= Jeremy Oliver =

Australian wine writer

Jeremy Oliver (born 29 December 1961) is an Australian wine writer, commentator, educator and presenter. Self-published with over 25 years experience, Oliver is the author of the wine guide, The Australian Wine Annual (first published 1997). He is fully independent with no exclusive ties to any media outlet, publishing house or wine producer.

After publishing his first book, Thirst for Knowledge, in 1984, Oliver became the world's youngest professional wine writer. In 2005 Oliver was named the inaugural Wine Writer of the Year by the Australian Wine Selector magazine.

== Career ==
Born in Ballarat, Victoria, Oliver was educated at Melbourne Grammar School.

He completed a Bachelor of Agricultural Science at the University of Melbourne in 1982. Oliver then spent a year in Coonawarra, during which he worked at Lindeman's and Katnook Estate.

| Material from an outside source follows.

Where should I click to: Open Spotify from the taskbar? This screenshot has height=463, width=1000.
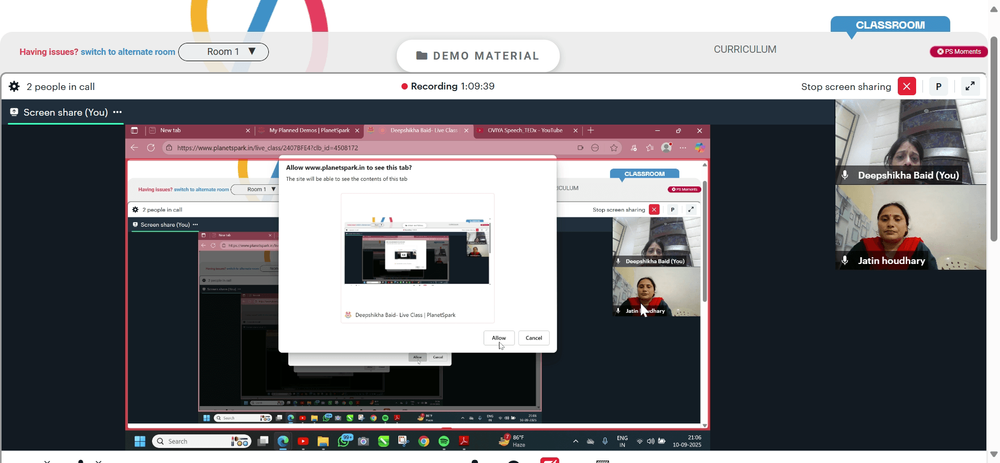click(444, 441)
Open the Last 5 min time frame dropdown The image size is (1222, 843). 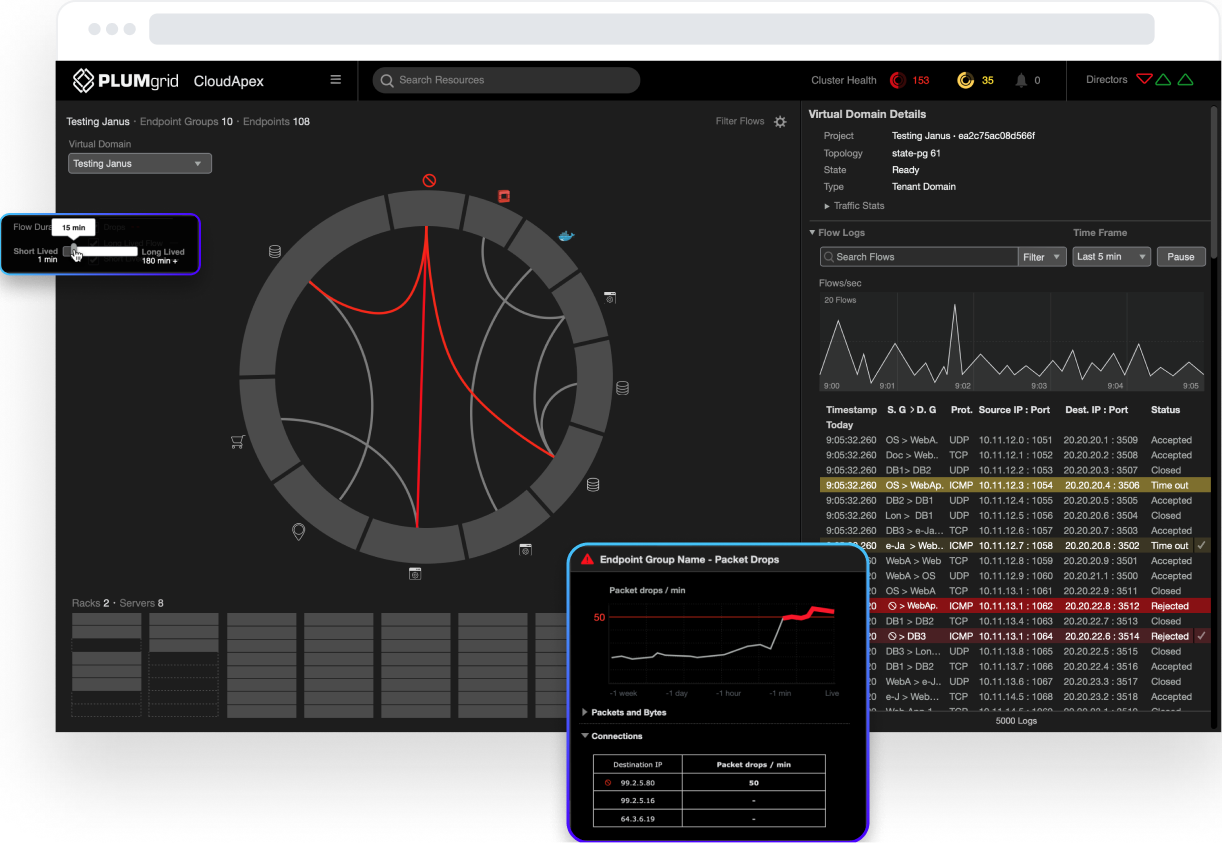(x=1111, y=257)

Following this, in 1984, he completed a Graduate Diploma in Wine at Roseworthy College.

Being one of the few International wine writers with a formal tertiary education in winemaking and viticulture he has stated that if you're going to write critically about wine, the least you can do is to learn how to make it.

Oliver is both a presenter and regular MC of corporate and wine-related events. He has hosted many wine events in Australia including the Maurice O’Shea Award.

In 2006, he toured Australia, hosting wine and cricket dinners (Wine and Wickets) with the legendary cricket commentator, Henry Blofeld.

Oliver is a member of the Melbourne Food and Wine Festival's honorary Board.

== Books and media ==
Jeremy Oliver has authored more than twenty books and written for dozens of publications in many countries including the UK, the US, Russia, Korea, Singapore, Japan and China.

He appears regularly on the Australian Sky News Business Channel and has made hundreds of other appearances on radio and television.

His first book, Thirst For Knowledge, was a light-hearted but informative guide to wine. This was fully updated two years later as More Thirst for Knowledge.

At this time, Oliver was also contributing to a range of publications including The Age in Melbourne. In 1992 he released a wine biography of Len Evans titled Evans on Earth.

Oliver has released a series of three books called The Australian Wine Handbook, which rate both current and back vintages of Australia's most important wines. This concept was the inspiration for Jeremy Oliver's present releases of The Australian Wine Annual, which was first published in 1997. This wine guide features his tasting notes, ratings and commentary.

In 2009, Oliver released Enjoying Wine With Jeremy, becoming the first western wine critic to create and publish a book in China. The book is purpose-written to educate the emerging Chinese market about wine and to encourage them to try Australian wine. Published in simplified Chinese, Enjoying Wine with Jeremy is packed with information about the enjoyment of wine, tasting notes, labels and ratings of 290 Australian wines currently available in the Chinese market.

Jeremy also operates his own wine information website, www.jeremyoliver.com.

== Wine scoring methodology ==
When assessing and marking wines: Oliver allocates each a score out of 20. The scores are given on this basis: Wines that score an average of 15.5 out of 20 in Australian wine shows are awarded a bronze medal. Those that score 17.0 are awarded Silver and those that score 18.5 are awarded gold medals.

| Wine Ranking | Regular Score in Jeremy Oliver's Tastings | Medal Equivalent | Jeremy Oliver 100-point score equivalent |
|---|---|---|---|
| 1 | 18.8+ | Top Gold Medal | 96+ |
| 2 | 18.3 - 18.7 | Regular Gold Medal | 94 - 95 |
| 3 | 17.8 - 18.2 | Top Silver Medal | 92 - 93 |
| 4 | 17.0 - 17.7 | Regular Silver Medal | 90 - 91 |
| 5 | 16.0 - 16.9 | Top Bronze medal | 87 - 89 |

== Current ==
Today Jeremy Oliver also works in an ambassadorial capacity for Australian wine, having forged close relationships with Austrade and the Market Development Advisory Committee (formerly known as the Australian Wine Export Council).

Oliver is a recognised Australian wine personality and the face of Australian wine overseas, particularly in Asian markets. He regularly represents the Australian wine industry in key export markets.

Oliver first put the spotlight on wine makers and brands that have become Australian icons and household names including Giaconda Winery, Bindi, Clonakilla and Epis.